Read More

Memburu Pahala Haji dan Umrah dengan I’tikaf Syuruq

Sungguh ibadah itu dikatakan nikmat manakala kita bisa menunaikannya secara khusyuk dan tekun. Tidak jarang bahwa kesempatan seperti inilah yang sangat diharapkan kaum muslimin untuk memaksimalkan waktunya fokus pada dzikir dan munajat kepada Allah. Terlebih lagi bila kesempatan itu adalah waktu-waktu yang memiliki keutamaan dan pahala yang besar di sisi-Nya.

Taukah kita bahwa waktu tersebut adalah awal hari semenjak masuknya waktu subuh hingga habisnya waktu dhuha. Inilah waktu yang sangat membawa keberkahan bagi umatnya Nabi Muhammad shallallahu ‘alaihi wa sallam, karena beliau pernah bersabda,

اللَّهُمَّ بَارِكْ لأُمَّتِى فِى بُكُورِهَا

“Ya Allah, berkahilah umatku di waktu paginya.”
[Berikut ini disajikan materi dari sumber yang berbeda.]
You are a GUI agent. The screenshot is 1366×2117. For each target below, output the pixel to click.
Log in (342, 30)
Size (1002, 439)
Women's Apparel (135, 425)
(HR. Abu Daud no. 2606 dan hadits ini di-shohihkan oleh Syaikh Al Albani dalam Shohih wa Dho’if Sunan Abi Daud)

Dalam keterangan hadits di atas, hadits ini tidak menunjukkan bahwa selain waktu pagi adalah waktu yang tidak diberkahi. Sesuatu yang dikerjakan Nabi shallallahu ‘alaihi wa sallam di waktu tertentu adalah waktu yang berkah sekaligus dalam hal ini beliau shallallahu ‘alaihi wa sallam adalah sebaik-baik uswah suri teladan bagi umatnya.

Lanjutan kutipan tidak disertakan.